I am kidding, but only partly.
The internet has long been hailed as a decentralizing and democratizing influence that enables the public to circumvent the “gatekeepers”, among them political leaders, prestige academics and elite or traditional mass media. The desirability of this was based on a recognition that gatekeepers, as the name suggests, had at the very least the means to manage or craft a prominent (if not dominant) social narrative, even if only by virtue of consistent decisions as to what to omit or “overlook” or what interpretation to place on events that were open to multiple, valid interpretations. There was also a strong suspicion that where the gatekeepers had the means to credibly sustain a preferred narrative (as opposed to a strictly accurate one), the motivation to do so would almost inevitably follow. It was not certain that the gatekeepers would be virtuous enough to resist these temptations.

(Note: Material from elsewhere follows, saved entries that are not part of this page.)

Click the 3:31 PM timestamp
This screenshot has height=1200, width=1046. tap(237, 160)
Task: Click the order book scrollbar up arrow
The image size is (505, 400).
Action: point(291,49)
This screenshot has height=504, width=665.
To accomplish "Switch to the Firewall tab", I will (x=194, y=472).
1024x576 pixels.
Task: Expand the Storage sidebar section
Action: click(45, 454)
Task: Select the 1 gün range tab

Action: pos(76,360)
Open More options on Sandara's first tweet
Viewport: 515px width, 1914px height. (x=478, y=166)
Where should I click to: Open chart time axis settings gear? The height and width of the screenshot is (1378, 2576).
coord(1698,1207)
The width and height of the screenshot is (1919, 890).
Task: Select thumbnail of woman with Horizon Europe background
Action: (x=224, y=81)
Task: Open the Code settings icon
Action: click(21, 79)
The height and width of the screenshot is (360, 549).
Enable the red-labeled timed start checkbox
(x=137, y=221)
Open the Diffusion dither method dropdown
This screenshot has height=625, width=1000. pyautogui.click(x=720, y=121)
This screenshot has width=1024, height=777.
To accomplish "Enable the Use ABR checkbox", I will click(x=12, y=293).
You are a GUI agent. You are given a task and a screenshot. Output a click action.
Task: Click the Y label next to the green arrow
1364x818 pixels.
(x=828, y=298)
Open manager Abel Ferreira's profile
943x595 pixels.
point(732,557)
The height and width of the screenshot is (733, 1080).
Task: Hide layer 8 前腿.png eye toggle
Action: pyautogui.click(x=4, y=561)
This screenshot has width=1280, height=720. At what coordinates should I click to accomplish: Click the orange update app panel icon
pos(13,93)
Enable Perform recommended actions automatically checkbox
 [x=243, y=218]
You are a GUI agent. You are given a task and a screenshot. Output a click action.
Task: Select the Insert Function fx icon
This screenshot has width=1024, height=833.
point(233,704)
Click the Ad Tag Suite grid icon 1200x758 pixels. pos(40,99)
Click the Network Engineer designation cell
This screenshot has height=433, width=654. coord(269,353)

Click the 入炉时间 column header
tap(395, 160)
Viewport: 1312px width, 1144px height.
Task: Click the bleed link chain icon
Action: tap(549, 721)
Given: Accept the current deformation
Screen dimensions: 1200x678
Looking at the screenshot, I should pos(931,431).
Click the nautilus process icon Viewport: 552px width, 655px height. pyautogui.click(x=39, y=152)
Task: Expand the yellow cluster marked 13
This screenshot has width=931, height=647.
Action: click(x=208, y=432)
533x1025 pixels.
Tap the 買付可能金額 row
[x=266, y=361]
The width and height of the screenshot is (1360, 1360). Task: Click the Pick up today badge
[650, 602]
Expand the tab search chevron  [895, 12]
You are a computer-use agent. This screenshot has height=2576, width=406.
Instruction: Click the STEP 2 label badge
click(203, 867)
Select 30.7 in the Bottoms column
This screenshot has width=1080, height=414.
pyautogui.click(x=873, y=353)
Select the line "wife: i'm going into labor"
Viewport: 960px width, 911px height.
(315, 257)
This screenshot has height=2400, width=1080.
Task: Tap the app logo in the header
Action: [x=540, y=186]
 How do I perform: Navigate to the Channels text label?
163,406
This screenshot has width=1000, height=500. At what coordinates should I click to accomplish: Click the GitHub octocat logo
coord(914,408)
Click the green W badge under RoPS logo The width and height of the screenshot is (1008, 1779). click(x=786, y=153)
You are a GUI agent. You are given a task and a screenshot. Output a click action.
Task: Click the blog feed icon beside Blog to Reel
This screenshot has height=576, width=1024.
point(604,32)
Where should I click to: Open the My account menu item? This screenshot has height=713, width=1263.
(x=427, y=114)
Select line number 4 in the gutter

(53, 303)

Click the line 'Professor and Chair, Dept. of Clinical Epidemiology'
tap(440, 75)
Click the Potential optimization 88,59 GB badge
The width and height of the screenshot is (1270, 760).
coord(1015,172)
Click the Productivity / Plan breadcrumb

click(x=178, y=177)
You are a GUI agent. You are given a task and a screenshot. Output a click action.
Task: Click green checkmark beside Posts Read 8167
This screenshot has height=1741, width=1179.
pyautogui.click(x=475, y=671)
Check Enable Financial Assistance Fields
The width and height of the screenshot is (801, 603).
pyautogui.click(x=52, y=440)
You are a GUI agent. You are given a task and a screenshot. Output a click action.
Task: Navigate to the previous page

The internet facilitates direct access by individuals to a much wider range of individuals, including potentially a mass audience, to convey and attempt to forge an alternative consensus or narrative, to fact-check old media, to “blow the whistle” and to give voice to otherwise ignored or suppressed views. The ability of gatekeepers to sustain a preferred narrative is thus reduced. The need for traditional media to retain legitimacy in the face of this reduced power also reduces the incentive for them to even attempt it.
To put it bluntly then, the internet was widely seen as something that would reduce any opportunities and incentives present for old media to be propagandistic and less than fully honest — i.e., to produce fake news. While it is certain that there exists “news” that is accurately characterized as fake and that a portion of it emanates from new or alternative media, it is also true that old media have an incentive to exaggerate the extent of fake news from those sources in an attempt to shore up their crumbling gatekeeper status. One also discerns an attempt to stretch the definition of fake news to include competing opinions, narratives or interpretations. These and the previously mentioned concerns regarding the opportunities and incentives facing old media therefore raise the possibility that the allegations of widespread fake news might themselves essentially be fake news. But the more important point is that the potential for fake news to appear in new entrant alternative media is an unavoidable consequence of the mechanism by which new media disciplines both old media and itself — i.e., lower barriers to entry.
We therefore have two options:
Option 1: a substantial risk of fake news, with (a) limited opportunity to discover that it is fake, and (b) its source primarily being prestige media (the old media model);
Option 2: also a substantial risk of fake news, but with (a) reduced means/incentives for old-media-originated fake news, (b) greater opportunity to discover/test/debunk fake news, and (c) a portion of it originating from what are already generally recognized to be less credible sources (the new media model).
The potential for fake news is present under both scenarios. The potential for it to be disciplined is not.